Dietary intakes of copper, magnesium, manganese, molybdenum and phosphorus of more than 20% of the adult population were inadequate. However, development of adverse health effects due to deficiency from these five minerals is uncommon.
Dietary intakes of cobalt, boron, selenium and zinc were within recommendations.
Implications – reinforcing the concept and Hong Kong dietitians’ continued actions:
Recommend balanced diets that help to offer a complete range of nutrients
To improve calcium intake, recommend consuming low fat dairy, beans and dark green vegetables; increase vitamin D intake and synthesis by more exposure to sunlight to increase calcium absorption; decrease inhibition on calcium absorption by consuming less caffeine and alcohol.

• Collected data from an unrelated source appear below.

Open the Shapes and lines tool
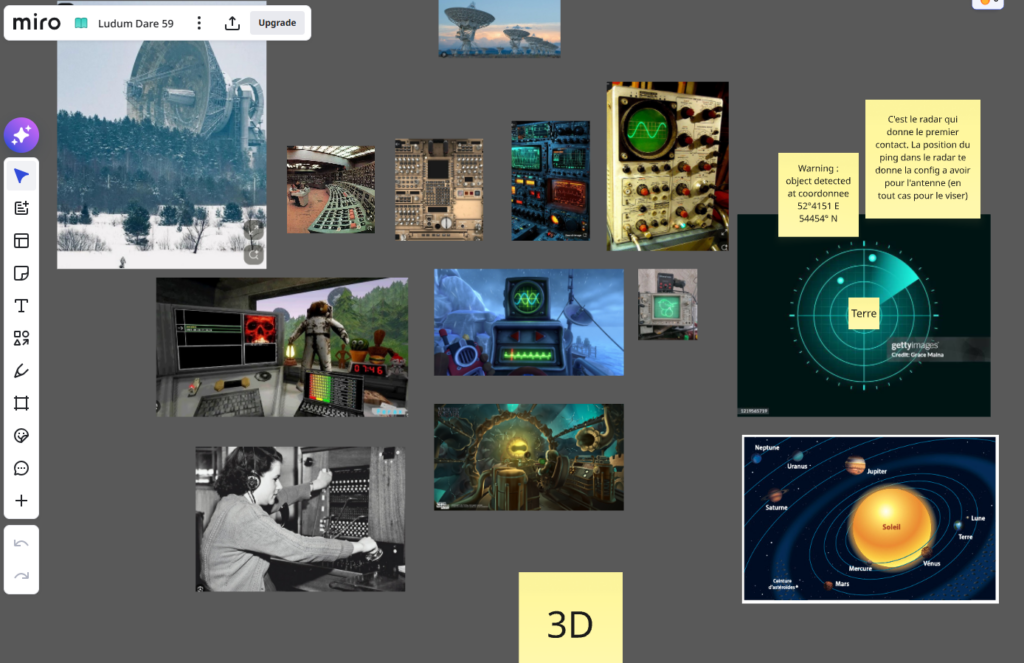The image size is (1024, 663). point(22,338)
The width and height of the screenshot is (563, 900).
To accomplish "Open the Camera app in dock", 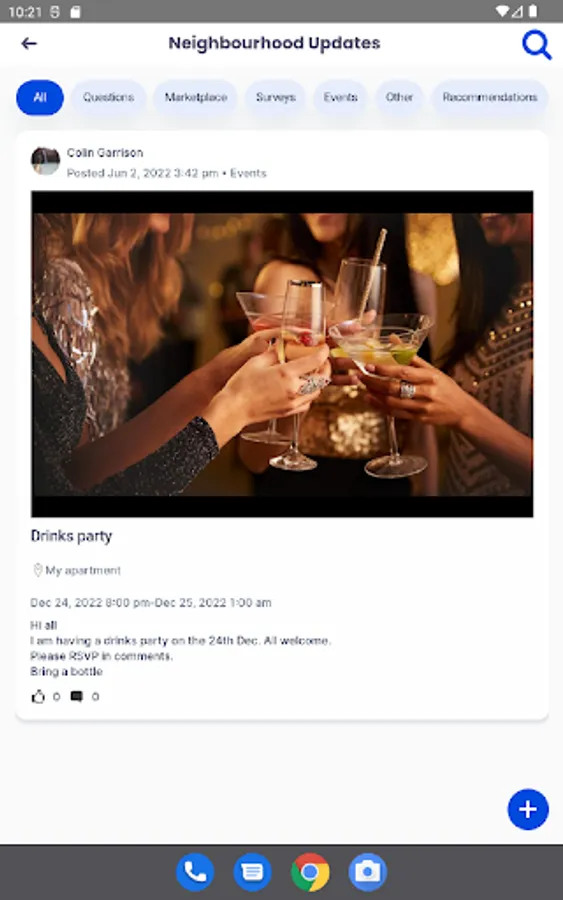I will tap(367, 872).
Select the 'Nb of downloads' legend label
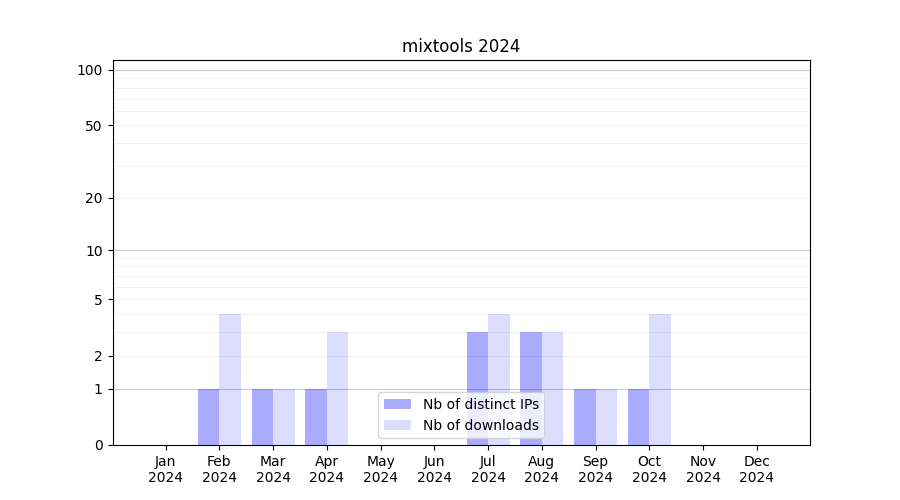 (481, 425)

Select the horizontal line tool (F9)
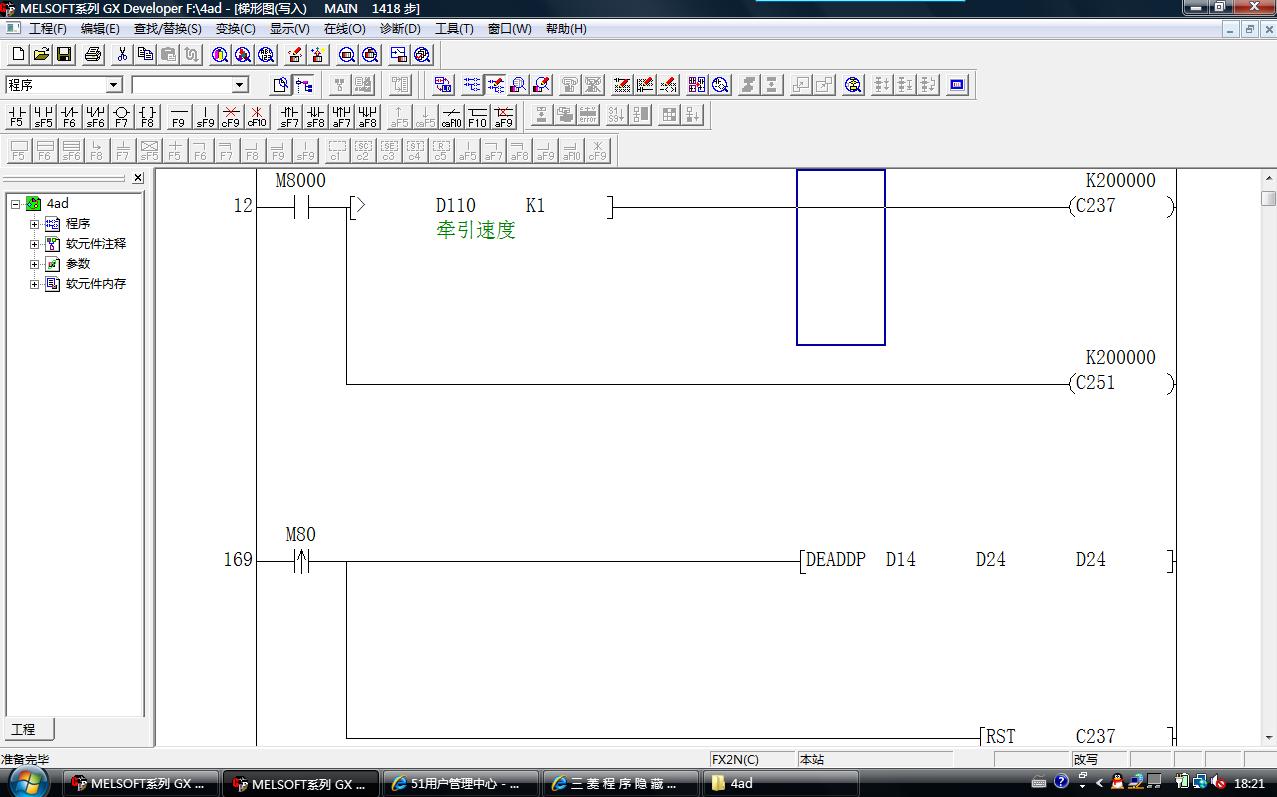(179, 116)
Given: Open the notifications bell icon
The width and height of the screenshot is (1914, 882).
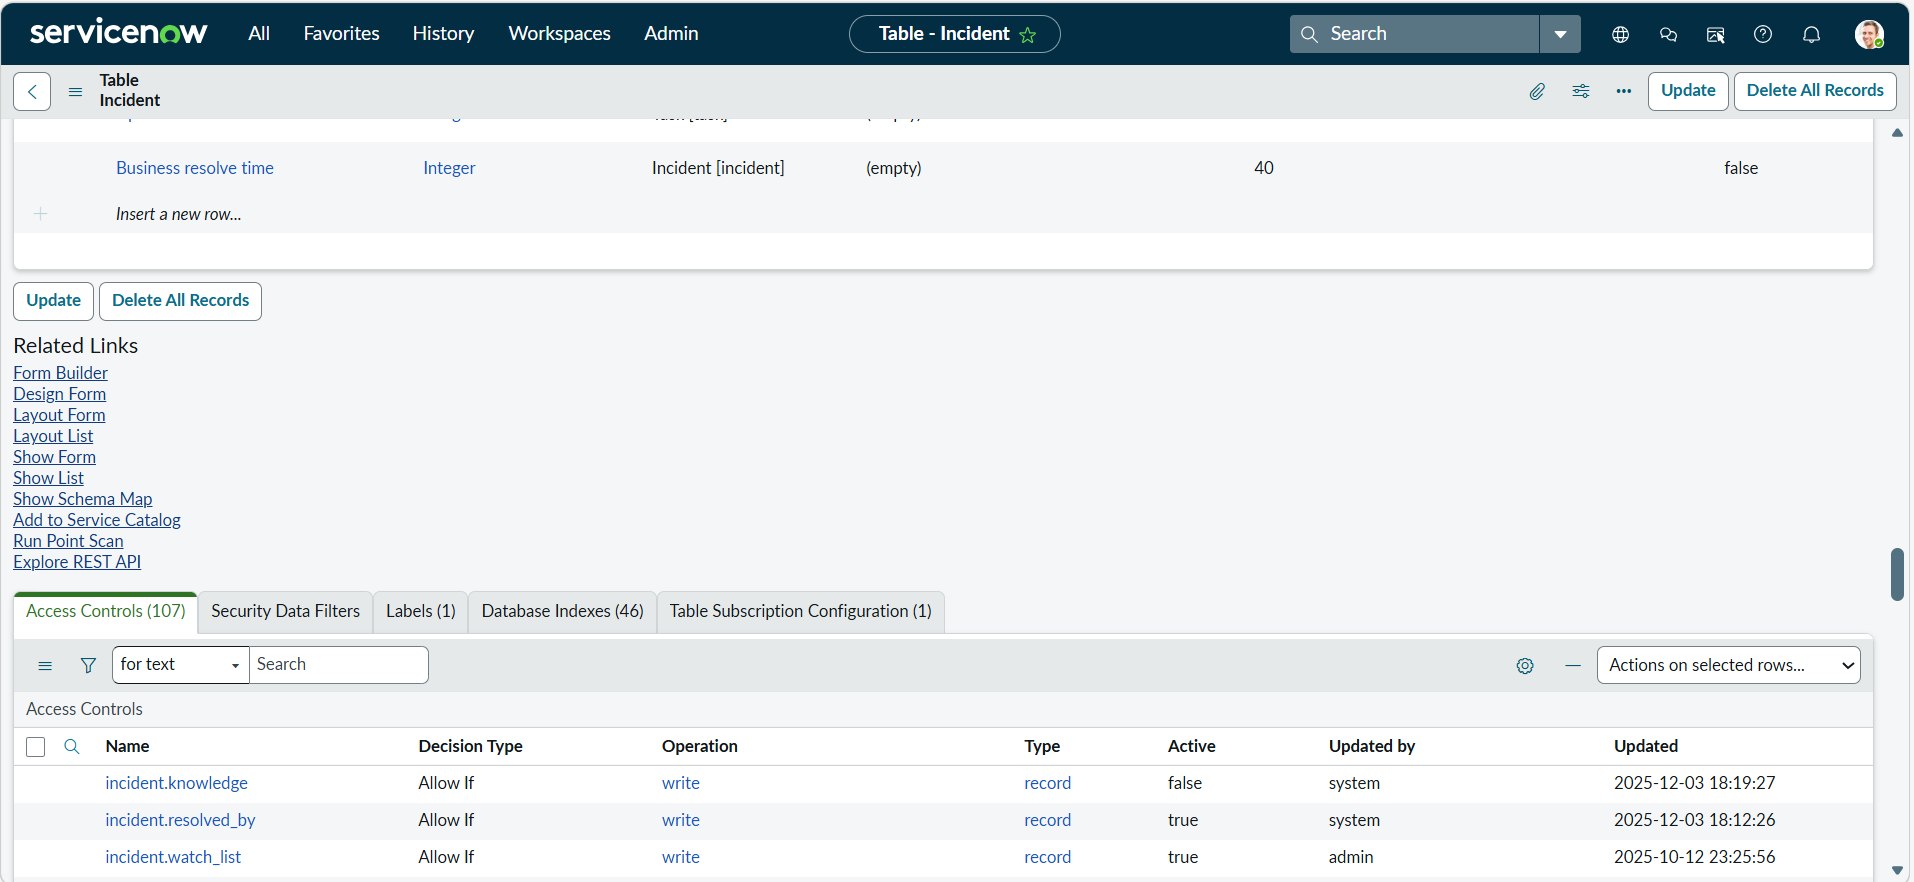Looking at the screenshot, I should click(x=1811, y=34).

Increase dietary intake of iron by recommending more dark green vegetables, beans and nuts, and lean meat; highlight vitamin C which will increase absorption of plant source iron.
Recommend vegetables, fruits, beans and nuts that are rich in potassium to increase dietary intake.
Reduce dietary intake of sodium by reducing the use of condiments and sauces such as salt, soy sauce and oyster sauce, which are all extremely common in Chinese cooking; order food with less salt when eating out; choose prepackaged food with low sodium content by reading nutrition labels.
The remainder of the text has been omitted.